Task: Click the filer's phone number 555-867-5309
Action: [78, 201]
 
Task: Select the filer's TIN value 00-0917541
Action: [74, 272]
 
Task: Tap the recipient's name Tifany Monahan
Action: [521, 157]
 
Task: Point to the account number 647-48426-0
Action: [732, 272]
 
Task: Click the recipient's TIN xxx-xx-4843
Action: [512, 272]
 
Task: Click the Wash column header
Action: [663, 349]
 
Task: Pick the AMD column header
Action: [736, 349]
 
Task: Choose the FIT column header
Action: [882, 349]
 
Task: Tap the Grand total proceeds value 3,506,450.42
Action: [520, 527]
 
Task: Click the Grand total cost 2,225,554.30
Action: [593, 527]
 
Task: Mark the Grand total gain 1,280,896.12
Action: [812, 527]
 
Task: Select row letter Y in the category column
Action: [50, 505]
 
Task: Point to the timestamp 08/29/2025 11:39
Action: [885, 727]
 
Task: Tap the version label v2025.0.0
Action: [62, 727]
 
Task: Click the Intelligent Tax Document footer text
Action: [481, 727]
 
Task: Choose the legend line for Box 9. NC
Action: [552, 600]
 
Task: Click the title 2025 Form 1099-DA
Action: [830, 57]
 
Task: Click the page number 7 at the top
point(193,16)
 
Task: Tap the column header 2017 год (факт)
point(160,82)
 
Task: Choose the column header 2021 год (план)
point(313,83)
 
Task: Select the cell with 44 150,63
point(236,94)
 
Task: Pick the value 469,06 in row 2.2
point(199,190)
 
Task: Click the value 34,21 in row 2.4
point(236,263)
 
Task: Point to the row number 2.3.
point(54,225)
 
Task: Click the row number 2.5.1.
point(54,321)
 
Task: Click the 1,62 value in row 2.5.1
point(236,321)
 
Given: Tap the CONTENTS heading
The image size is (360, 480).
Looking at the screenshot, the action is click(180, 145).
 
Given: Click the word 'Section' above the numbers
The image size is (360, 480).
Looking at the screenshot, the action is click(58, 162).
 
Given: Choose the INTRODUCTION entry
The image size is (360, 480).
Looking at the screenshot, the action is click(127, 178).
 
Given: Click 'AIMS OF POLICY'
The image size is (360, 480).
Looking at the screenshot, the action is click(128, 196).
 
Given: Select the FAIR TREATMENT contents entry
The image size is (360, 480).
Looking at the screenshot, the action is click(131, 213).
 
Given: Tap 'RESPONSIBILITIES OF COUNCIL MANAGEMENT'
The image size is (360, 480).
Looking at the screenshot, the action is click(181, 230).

Given request:
How many lines of the data above contain the string "value"? Treat uppercase and lowercase as different, and reply with the number alone.

Task response:
5